- Native name: El Arroyo de las Garzas (Spanish)

Location
- Country: United States
- State: California
- Region: Kings County

Physical characteristics
- Source: source
- • location: on the north slope of Zwang Peak of the Diablo Range., Kings County, California
- • coordinates: 35°56′53″N 120°15′01″W﻿ / ﻿35.94806°N 120.25028°W
- • elevation: 3,081 ft (939 m)
- Mouth: mouth
- • location: terminates in the Kettleman Plain, 1.6 miles south of Kettleman Station., Kings County, California
- • coordinates: 36°01′37″N 120°11′08″W﻿ / ﻿36.02694°N 120.18556°W
- • elevation: 778 ft (237 m)

= Garza Creek =

Garza Creek, originally El Arroyo de las Garzas (The Creek of the Herons). Its source on the north slope of Zwang Peak of the Diablo Range, in Kings County.

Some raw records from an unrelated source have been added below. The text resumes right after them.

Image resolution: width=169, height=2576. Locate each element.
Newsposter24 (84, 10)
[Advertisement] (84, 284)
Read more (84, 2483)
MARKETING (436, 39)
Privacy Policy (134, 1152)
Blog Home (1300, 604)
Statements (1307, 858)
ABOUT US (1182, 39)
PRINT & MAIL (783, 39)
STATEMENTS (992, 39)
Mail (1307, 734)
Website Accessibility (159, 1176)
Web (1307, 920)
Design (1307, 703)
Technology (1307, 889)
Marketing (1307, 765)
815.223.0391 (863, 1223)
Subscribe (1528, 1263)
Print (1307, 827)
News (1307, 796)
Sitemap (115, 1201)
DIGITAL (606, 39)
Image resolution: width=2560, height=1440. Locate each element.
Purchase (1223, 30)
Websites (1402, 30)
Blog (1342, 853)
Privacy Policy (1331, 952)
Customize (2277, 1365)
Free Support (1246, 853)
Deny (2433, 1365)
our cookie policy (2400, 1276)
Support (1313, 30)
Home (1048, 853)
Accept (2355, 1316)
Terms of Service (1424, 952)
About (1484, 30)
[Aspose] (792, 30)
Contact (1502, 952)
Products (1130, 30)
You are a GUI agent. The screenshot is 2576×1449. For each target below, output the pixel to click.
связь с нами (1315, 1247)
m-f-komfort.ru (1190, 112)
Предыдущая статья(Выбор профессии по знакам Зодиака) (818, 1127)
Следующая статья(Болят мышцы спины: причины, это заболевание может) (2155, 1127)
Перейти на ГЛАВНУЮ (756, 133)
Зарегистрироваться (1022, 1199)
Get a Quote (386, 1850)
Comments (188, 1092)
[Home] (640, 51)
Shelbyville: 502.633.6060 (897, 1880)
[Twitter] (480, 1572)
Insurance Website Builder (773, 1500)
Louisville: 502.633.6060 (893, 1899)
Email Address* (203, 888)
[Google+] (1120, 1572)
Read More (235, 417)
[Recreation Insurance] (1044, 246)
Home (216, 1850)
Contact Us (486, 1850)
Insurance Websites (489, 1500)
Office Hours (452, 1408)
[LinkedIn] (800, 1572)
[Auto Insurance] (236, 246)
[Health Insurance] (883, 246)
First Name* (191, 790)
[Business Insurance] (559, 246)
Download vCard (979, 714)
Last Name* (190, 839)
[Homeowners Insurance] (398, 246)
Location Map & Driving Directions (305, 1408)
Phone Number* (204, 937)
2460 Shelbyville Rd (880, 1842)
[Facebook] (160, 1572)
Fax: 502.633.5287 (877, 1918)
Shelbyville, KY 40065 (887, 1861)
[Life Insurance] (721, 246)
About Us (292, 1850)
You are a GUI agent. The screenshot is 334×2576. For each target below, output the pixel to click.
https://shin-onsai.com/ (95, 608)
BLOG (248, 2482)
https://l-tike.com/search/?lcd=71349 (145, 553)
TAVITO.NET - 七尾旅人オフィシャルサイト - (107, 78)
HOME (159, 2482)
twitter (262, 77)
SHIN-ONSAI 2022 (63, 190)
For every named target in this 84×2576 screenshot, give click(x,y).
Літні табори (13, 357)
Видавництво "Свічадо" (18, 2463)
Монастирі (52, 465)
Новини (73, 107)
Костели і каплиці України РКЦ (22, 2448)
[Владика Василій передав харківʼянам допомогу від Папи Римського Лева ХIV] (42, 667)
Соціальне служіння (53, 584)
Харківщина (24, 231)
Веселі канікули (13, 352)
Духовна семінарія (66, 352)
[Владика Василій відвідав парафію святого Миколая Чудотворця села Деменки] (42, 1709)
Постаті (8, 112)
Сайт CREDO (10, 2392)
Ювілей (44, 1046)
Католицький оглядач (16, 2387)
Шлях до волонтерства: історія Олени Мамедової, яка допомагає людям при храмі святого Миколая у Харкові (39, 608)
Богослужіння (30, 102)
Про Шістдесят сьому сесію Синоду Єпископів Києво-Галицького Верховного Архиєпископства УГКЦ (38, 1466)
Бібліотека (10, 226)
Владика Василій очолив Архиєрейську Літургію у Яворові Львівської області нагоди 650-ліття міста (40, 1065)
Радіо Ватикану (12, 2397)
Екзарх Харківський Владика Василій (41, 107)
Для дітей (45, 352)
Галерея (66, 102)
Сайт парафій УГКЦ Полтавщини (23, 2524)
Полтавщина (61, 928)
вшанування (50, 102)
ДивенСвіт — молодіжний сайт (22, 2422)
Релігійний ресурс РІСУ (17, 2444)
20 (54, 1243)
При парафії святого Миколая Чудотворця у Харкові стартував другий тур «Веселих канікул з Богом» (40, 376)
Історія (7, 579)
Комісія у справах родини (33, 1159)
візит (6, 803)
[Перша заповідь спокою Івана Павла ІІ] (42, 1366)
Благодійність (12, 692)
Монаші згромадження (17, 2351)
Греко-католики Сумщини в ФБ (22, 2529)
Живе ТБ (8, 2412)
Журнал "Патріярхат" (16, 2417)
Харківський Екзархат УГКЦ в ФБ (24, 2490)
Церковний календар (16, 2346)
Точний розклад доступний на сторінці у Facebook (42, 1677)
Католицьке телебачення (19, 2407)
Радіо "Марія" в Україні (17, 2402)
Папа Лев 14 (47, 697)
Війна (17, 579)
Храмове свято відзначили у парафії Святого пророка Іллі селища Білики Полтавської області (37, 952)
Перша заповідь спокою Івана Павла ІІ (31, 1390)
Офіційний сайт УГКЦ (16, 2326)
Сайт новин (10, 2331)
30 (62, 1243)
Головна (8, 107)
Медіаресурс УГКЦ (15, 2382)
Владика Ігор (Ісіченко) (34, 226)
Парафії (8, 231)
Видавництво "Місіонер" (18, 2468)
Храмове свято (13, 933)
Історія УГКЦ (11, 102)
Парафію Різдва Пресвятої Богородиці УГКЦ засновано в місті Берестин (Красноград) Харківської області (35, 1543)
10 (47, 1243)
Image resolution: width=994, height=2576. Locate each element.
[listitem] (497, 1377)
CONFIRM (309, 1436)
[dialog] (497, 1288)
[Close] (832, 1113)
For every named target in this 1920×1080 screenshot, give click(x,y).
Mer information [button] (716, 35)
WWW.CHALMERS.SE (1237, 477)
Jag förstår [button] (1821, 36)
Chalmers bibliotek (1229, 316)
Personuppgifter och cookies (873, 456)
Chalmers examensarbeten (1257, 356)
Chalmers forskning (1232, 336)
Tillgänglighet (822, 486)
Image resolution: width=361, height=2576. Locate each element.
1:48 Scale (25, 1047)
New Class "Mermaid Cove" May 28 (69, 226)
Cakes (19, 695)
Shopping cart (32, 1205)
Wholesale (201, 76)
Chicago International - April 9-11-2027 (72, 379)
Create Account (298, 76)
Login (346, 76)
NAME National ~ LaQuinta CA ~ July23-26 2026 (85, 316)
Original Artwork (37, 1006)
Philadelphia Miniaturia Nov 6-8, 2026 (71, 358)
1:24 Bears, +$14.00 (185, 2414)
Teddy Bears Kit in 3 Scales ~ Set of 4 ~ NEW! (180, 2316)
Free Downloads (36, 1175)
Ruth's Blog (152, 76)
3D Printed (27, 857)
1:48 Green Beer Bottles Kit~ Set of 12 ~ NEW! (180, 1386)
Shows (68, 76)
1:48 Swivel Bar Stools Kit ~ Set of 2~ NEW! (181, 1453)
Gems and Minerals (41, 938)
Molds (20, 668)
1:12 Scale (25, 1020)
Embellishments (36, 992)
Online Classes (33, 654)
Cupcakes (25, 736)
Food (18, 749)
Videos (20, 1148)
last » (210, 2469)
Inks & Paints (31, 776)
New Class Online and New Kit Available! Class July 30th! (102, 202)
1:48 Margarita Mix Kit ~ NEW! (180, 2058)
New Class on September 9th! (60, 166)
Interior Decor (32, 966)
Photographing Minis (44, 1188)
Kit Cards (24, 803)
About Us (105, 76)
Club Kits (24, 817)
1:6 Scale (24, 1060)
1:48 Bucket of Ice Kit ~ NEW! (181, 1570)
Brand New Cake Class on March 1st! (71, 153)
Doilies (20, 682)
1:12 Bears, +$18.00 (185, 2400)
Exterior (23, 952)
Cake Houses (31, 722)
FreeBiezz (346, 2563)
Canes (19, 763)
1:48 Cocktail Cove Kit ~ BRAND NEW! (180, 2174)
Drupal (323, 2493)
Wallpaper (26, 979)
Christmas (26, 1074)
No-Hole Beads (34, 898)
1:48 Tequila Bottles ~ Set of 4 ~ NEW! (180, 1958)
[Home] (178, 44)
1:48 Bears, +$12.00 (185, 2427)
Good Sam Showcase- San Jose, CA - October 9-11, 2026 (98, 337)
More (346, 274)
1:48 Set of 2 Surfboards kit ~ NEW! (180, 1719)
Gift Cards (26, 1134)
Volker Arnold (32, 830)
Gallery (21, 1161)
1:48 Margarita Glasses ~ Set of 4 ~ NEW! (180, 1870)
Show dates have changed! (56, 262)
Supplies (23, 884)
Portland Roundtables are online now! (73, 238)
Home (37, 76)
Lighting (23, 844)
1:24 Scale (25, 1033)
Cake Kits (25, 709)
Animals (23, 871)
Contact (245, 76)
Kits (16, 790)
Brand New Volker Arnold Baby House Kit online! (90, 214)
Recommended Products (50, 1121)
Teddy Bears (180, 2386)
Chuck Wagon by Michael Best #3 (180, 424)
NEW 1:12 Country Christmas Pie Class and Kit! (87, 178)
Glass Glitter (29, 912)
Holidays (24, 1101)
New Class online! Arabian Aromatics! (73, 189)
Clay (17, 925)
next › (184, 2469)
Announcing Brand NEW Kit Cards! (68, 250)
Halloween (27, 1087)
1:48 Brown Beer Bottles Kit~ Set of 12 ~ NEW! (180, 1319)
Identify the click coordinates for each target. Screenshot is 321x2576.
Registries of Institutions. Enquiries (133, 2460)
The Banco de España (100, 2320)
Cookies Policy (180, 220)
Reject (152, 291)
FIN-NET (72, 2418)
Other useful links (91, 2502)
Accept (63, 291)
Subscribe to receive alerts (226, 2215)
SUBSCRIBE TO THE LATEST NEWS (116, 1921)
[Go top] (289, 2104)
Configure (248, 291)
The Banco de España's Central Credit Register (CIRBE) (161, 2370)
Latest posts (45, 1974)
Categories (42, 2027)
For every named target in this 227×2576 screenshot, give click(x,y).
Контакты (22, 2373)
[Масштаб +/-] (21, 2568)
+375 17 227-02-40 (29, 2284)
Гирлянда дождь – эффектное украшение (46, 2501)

It flows east-northeast through Kreyenhagen Hills to terminate in the Kettleman Plain, 3.6 miles west northwest of Avenal in the San Joaquin Valley.

== Geography ==
Garza Creek’s watershed encompasses part of the western slope of the southern Diablo Range. Its intermittent flow is typical of streams in the arid California Coast Ranges, where water typically appears following winter and spring rains. The Kreyenhagen Hills and Kettleman Plain region have been shaped by tectonic uplift and erosion, with the creek helping to delineate local valleys and agricultural boundaries.

== History ==
The watercourse known as Arroyo de las Garzas served as a watering place along the historic El Camino Viejo trail, which connected early settlements and mining areas of central California before the advent of railroads.

This creek was the place first settled by Dave Kettelman, a 49er who went back to the Missouri River, and returned with a herd of cattle, which he pastured on his ranch in the Kettleman Plain and the Kettleman Hills west of Tulare Lake.

His name was later given to Kettleman Station, Kettleman City and the Kettleman North Dome Oil Field.